* WORK ITEM:
Below are records; repeat them all exactly.

*** Opening of LISTED RECORDS ***

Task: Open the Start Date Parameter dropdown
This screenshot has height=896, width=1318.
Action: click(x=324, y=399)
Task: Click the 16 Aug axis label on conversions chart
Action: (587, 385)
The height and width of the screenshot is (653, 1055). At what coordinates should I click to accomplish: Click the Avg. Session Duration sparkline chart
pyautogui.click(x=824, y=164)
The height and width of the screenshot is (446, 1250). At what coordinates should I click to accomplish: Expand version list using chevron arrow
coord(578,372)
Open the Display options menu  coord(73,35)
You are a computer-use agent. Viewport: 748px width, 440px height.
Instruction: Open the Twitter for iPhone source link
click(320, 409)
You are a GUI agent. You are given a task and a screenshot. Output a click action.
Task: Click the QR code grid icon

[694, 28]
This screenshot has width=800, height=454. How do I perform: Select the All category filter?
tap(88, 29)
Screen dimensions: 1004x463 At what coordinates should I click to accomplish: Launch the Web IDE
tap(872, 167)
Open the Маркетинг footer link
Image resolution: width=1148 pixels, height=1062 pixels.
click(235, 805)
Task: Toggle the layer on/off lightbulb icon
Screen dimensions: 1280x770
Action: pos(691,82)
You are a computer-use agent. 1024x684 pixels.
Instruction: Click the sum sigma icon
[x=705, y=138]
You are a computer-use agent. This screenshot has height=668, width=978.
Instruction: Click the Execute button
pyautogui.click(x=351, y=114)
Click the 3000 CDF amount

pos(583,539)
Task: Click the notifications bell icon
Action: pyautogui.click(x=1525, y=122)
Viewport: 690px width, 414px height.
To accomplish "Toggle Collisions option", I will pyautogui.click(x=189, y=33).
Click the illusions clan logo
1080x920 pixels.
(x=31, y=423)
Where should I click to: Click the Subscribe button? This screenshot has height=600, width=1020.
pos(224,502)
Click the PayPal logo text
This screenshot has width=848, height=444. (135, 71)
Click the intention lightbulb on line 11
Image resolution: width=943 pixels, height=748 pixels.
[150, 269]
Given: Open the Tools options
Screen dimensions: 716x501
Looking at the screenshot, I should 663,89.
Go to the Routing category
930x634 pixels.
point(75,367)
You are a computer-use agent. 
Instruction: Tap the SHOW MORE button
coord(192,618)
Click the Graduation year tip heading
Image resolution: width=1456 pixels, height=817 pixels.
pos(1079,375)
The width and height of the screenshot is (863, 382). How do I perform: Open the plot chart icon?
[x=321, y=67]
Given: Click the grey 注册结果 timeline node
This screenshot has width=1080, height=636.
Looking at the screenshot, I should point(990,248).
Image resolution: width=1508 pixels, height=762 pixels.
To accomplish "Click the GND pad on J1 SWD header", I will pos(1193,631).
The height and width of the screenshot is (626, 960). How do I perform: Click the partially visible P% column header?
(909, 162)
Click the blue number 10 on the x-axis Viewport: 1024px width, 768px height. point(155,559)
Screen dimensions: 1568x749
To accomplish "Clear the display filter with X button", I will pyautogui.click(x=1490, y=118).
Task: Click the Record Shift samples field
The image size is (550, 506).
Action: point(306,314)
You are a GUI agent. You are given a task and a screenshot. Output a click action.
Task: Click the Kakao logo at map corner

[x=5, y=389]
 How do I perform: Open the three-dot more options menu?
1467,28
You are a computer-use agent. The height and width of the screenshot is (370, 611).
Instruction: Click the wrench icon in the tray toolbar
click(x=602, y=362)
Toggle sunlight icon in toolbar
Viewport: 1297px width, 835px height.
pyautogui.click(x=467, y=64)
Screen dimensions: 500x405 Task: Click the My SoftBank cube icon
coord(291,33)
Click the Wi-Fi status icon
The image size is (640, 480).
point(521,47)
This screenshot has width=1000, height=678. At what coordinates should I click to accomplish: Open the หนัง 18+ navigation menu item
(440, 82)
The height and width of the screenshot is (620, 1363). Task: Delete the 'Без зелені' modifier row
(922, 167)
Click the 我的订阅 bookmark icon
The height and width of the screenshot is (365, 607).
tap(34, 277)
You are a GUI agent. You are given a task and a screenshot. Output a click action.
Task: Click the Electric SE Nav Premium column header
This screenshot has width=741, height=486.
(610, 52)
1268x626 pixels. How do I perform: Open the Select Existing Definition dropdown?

*** Close of LISTED RECORDS ***

* YOUR SOLUTION:
Task: Open the Start Date Parameter dropdown
This screenshot has height=896, width=1318.
Action: click(x=324, y=399)
Task: Click the 16 Aug axis label on conversions chart
Action: (587, 385)
The height and width of the screenshot is (653, 1055). At what coordinates should I click to accomplish: Click the Avg. Session Duration sparkline chart
pyautogui.click(x=824, y=164)
The height and width of the screenshot is (446, 1250). At what coordinates should I click to accomplish: Expand version list using chevron arrow
coord(578,372)
Open the Display options menu  coord(73,35)
You are a computer-use agent. Viewport: 748px width, 440px height.
Instruction: Open the Twitter for iPhone source link
click(320, 409)
You are a GUI agent. You are given a task and a screenshot. Output a click action.
Task: Click the QR code grid icon

[694, 28]
This screenshot has width=800, height=454. How do I perform: Select the All category filter?
tap(88, 29)
Screen dimensions: 1004x463 At what coordinates should I click to accomplish: Launch the Web IDE
tap(872, 167)
Open the Маркетинг footer link
Image resolution: width=1148 pixels, height=1062 pixels.
click(235, 805)
Task: Toggle the layer on/off lightbulb icon
Screen dimensions: 1280x770
Action: pos(691,82)
You are a computer-use agent. 1024x684 pixels.
Instruction: Click the sum sigma icon
[x=705, y=138]
You are a computer-use agent. This screenshot has height=668, width=978.
Instruction: Click the Execute button
pyautogui.click(x=351, y=114)
Click the 3000 CDF amount

pos(583,539)
Task: Click the notifications bell icon
Action: pyautogui.click(x=1525, y=122)
Viewport: 690px width, 414px height.
To accomplish "Toggle Collisions option", I will pyautogui.click(x=189, y=33).
Click the illusions clan logo
1080x920 pixels.
(x=31, y=423)
Where should I click to: Click the Subscribe button? This screenshot has height=600, width=1020.
pos(224,502)
Click the PayPal logo text
This screenshot has width=848, height=444. (135, 71)
Click the intention lightbulb on line 11
Image resolution: width=943 pixels, height=748 pixels.
[150, 269]
Given: Open the Tools options
Screen dimensions: 716x501
Looking at the screenshot, I should 663,89.
Go to the Routing category
930x634 pixels.
point(75,367)
You are a computer-use agent. 
Instruction: Tap the SHOW MORE button
coord(192,618)
Click the Graduation year tip heading
Image resolution: width=1456 pixels, height=817 pixels.
pos(1079,375)
The width and height of the screenshot is (863, 382). How do I perform: Open the plot chart icon?
[x=321, y=67]
Given: Click the grey 注册结果 timeline node
This screenshot has width=1080, height=636.
Looking at the screenshot, I should point(990,248).
Image resolution: width=1508 pixels, height=762 pixels.
To accomplish "Click the GND pad on J1 SWD header", I will pos(1193,631).
The height and width of the screenshot is (626, 960). How do I perform: Click the partially visible P% column header?
(909, 162)
Click the blue number 10 on the x-axis Viewport: 1024px width, 768px height. point(155,559)
Screen dimensions: 1568x749
To accomplish "Clear the display filter with X button", I will pyautogui.click(x=1490, y=118).
Task: Click the Record Shift samples field
The image size is (550, 506).
Action: point(306,314)
You are a GUI agent. You are given a task and a screenshot. Output a click action.
Task: Click the Kakao logo at map corner

[x=5, y=389]
 How do I perform: Open the three-dot more options menu?
1467,28
You are a computer-use agent. The height and width of the screenshot is (370, 611).
Instruction: Click the wrench icon in the tray toolbar
click(x=602, y=362)
Toggle sunlight icon in toolbar
Viewport: 1297px width, 835px height.
pyautogui.click(x=467, y=64)
Screen dimensions: 500x405 Task: Click the My SoftBank cube icon
coord(291,33)
Click the Wi-Fi status icon
The image size is (640, 480).
point(521,47)
This screenshot has width=1000, height=678. At what coordinates should I click to accomplish: Open the หนัง 18+ navigation menu item
(440, 82)
The height and width of the screenshot is (620, 1363). Task: Delete the 'Без зелені' modifier row
(922, 167)
Click the 我的订阅 bookmark icon
The height and width of the screenshot is (365, 607).
tap(34, 277)
You are a GUI agent. You are given a task and a screenshot. Output a click action.
Task: Click the Electric SE Nav Premium column header
This screenshot has width=741, height=486.
(610, 52)
1268x626 pixels. How do I perform: Open the Select Existing Definition dropdown?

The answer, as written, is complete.